JuliaSyntax.jl
JuliaSyntax.jl copied to clipboard
`i++` could use a better error message
I'm opening this issue based on a question on discourse.
Consider the following code:
i = 0
for n = 1:5
i++
end
This will result in (at least on Julia 1.7.0)
ERROR: syntax: unexpected "end"
This error message could benefit from JuliaLang/julia#45791. However, I'm doing a separate issue for this special case because a new user might write i++ not knowing it is not equivalent to i += 1 (or even that ++ is parsed as an infix operator). Would it be possible to have a more specific error message? Something like
ERROR: syntax: attempted to call an infix operator with just one argument - perhaps you meant "i += 1"?
Moved my comment to the other issue where it is more directly relevant. I doubt we can do anything specific to ++ here since there's no guarantee you'll have an end next, e.g.
i = 0
for n = 1:5
i++
f(i)
end
Couldn't we add some specific error handling when seeing the ++ token and it isn't a defined variable?
since there's no guarantee you'll have an
endnext
Right, but in that case you get ERROR: UndefVarError: ++ not defined, which I think is clear enough. People (likely beginners) who intended to do i += 1 will know that i++ isn't allowed in that sense, and people (likely more advanced users) who intended to use ++ as an operator will know to define it.
When the unexpected "end" error is about to be thrown, would it be possible to look at the previous token, check if it is ++, and if so throw a more informative error?
Couldn't we add some specific error handling when seeing the
++token and it isn't a defined variable?
Nothing is defined at parse time, so it wouldn't be possible to know if ++ is defined while parsing. But during runtime an UndefVarError is thrown.
When the
unexpected "end"error is about to be thrown, would it be possible to look at the previous token, check if it is++, and if so throw a more informative error?
Rephrasing in a way I'm guessing would be easier to implement: When an operator is the current token, would it be possible to check if the operator is ++, and if so peek at the next token, see if it is unexpected (whether it be end or ] or whatever else), and if so throw a more informative error?
a new user might write i++ not knowing it is not equivalent to i += 1 (or even that ++ is parsed as an infix operator)

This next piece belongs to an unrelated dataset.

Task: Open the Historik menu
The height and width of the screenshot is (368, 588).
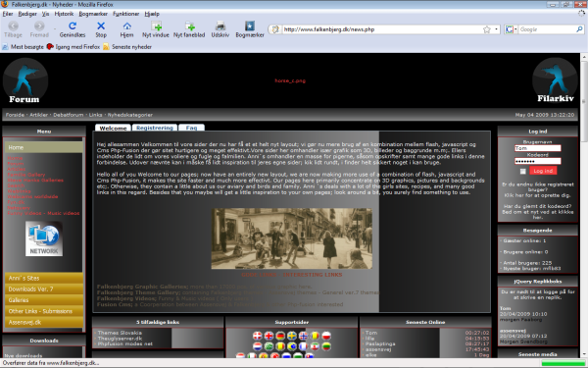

I'm not sure what the parsing issue is, if it's because ++ is technically legal infix operator, then it's at least very uncommon to use, so could at least the Linter (and therefore in VS Code, by default, I think) catch this (by default)? Ideally, Julia would too.. and not have defined it infix, but in case you want that dropped, then it would need to wait for 2.0...
julia> for n = 1:5
i++
end
ERROR: ParseError:
# Error @ REPL[17]:3:1
i++
end
└─┘ ── invalid identifier
Stacktrace:
[1] top-level scope
@ none:1
This error message certainly is better (at least now we know what the offending end is), but I don't think it addresses this issue fully. Some questions remain (for someone who thinks i++ is the same as i += 1, or who doesn't know ++ is an infix operator), such as, "Why is end being treated as an identifier here?"
I want to avoid writing a lot of hand-engineered error messages for special cases which is why I haven't pushed very hard on fixing this specific issue (sorry!)
But I agree we should be able to do so much better here. Let's keep this open as a reminder (along with several similar issues).
The main difficulty with error messages right now is that the existing parser structure/abstractions are kind of inadequate for good error reporting. Why? Well error recovery is inherently about making a statistical inference about the user's intentions. Doing this well depends on things we traditionally try to abstract away from a parser. Things like the precise amount of whitespace, the names of identifiers, etc etc. So I think we need a big rethink of how this is going to work before we start adding lots of detailed error reporting for particular special cases.
I want to avoid writing a lot of hand-engineered error messages for special cases which is why I haven't pushed very hard on fixing this specific issue (sorry!)
No need to apologize, and I totally get the sentiment about hand-engineered cases.
the names of identifiers
I hadn't realized the parser didn't have this info. That does make it more difficult!